Neumann’s work, however, utilized traditionally ‘non-classical’ methods. She compiled a digital database of archeological records and mapped trends she found in coin circulation to Google Earth.
Research like this is becoming more common as younger — technologically savvy — generations move into academia.
“I really believe that this sort of presentation of material will help to open up new questions and avenues of research about the ancient world,” said Neumann.
“My maps helped me to see how the city fit in the middle-east and what changes occurred for it as a result of being brought into the Roman Empire. We really haven’t done enough on this.”
Younger historians like Neumann are employing technologies and computer algorithms previously reserved to other disciplines to publish their research. It’s changing the skillset of their field.
Universities are being challenged to adapt their programs to these new methods, coined the ‘digital humanities.’
In Ottawa, major changes have happened just this school year.
Shawn Graham is a Carleton University professor and teaches courses in digital history. He now sits on the committee of Carleton’s new graduate program in digital humanities. This is the first year the program has been offered.
“It’s become a new lens to look into material,” says Graham.
He is referring to an algorithm project he developed that studies classical social structures using thousands of digital ‘Romans’ interacting among each other within a computer program.

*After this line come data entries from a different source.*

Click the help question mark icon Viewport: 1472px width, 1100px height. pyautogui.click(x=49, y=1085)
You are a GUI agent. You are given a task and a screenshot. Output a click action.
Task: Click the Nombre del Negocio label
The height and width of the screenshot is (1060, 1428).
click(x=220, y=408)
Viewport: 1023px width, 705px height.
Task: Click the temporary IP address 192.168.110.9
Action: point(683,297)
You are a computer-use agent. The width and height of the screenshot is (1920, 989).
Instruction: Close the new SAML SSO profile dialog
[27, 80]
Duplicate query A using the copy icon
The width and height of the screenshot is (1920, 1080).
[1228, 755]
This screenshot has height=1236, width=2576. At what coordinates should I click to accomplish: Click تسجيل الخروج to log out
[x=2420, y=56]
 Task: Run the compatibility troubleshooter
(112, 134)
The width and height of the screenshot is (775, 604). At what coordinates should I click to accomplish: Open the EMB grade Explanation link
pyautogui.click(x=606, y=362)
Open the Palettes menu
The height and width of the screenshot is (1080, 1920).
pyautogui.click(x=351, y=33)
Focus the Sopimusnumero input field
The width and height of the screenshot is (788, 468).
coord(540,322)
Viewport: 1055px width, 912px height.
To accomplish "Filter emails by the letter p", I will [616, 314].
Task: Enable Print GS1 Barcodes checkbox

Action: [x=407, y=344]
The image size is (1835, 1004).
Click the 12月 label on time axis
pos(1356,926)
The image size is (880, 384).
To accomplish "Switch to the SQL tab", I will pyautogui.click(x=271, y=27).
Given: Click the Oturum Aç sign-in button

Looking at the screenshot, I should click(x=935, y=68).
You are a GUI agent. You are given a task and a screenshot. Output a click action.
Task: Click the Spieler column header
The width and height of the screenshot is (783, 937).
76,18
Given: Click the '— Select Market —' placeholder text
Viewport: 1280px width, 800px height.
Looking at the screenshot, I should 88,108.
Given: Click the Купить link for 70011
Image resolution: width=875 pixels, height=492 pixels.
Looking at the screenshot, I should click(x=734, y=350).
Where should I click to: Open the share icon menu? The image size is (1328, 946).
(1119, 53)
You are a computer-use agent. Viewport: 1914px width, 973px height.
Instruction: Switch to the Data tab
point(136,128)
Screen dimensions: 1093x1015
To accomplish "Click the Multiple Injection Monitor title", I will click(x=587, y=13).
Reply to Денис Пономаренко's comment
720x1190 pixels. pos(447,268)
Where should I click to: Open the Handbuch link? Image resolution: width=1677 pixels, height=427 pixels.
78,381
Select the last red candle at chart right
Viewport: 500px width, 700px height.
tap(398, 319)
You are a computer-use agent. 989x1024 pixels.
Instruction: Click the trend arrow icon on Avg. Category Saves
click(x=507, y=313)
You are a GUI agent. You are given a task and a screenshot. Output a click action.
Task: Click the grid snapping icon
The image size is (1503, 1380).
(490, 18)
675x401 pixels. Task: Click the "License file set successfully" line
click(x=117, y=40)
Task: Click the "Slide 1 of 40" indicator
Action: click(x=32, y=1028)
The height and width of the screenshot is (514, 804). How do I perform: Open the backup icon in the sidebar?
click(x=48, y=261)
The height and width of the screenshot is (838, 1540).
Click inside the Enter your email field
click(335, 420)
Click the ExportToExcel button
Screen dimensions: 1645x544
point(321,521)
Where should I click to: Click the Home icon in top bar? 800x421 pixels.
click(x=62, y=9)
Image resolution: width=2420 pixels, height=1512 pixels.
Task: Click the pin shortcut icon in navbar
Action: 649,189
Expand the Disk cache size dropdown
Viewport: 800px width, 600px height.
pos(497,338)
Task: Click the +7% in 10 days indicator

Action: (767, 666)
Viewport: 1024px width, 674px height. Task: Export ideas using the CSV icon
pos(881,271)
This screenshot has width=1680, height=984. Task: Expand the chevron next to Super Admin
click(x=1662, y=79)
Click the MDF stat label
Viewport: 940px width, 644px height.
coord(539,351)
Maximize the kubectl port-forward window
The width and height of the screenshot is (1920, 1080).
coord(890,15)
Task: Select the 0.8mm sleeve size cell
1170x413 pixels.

“I can run these agents over and over again from many different starting positions and I can get a complete landscape of possible activity in the past.”
Graham sees the skills taught in the digital humanities as important to a student that wants to utilize core methodology in rapidly evolving technologies during their careers.
“If you have a broader sense of how these things fit together you can roll with it.”
At the University of Ottawa, Canadian Studies professor Jo-Anne McCutcheon see’s the growth of digital humanities at her own institution.
“There is movement, a lot of professors use digital research and try to apply it in their own classes,” says McCutcheon.
While no program at University of Ottawa deals specifically with digital humanities yet, the university is making movement towards it. This includes the hiring of a full-time library employee capable of teaching geographic mapping of data digitally (GIS).
Change in the humanities isn’t limited to graduate studies either. Kenneth Wright, first-year student of classics at Carleton, benefits already from digital humanities projects like online primary-source archives.
“Theoi.com is a constant reference for anything mythological, easier than carrying an Oxford Classical Dictionary around,” said Wright.
“How can we better explore our topic, especially for the benefit of our students,” said Neumann.
“The hope is to find out these new paths to better bring people into this discussion about history and the past.”
Indiana Jones famously said onscreen that X never, ever marks the spot. While that still might be true, the ability to explore archaeology for students and academics through digital humanities allows your first destination to be your own computer.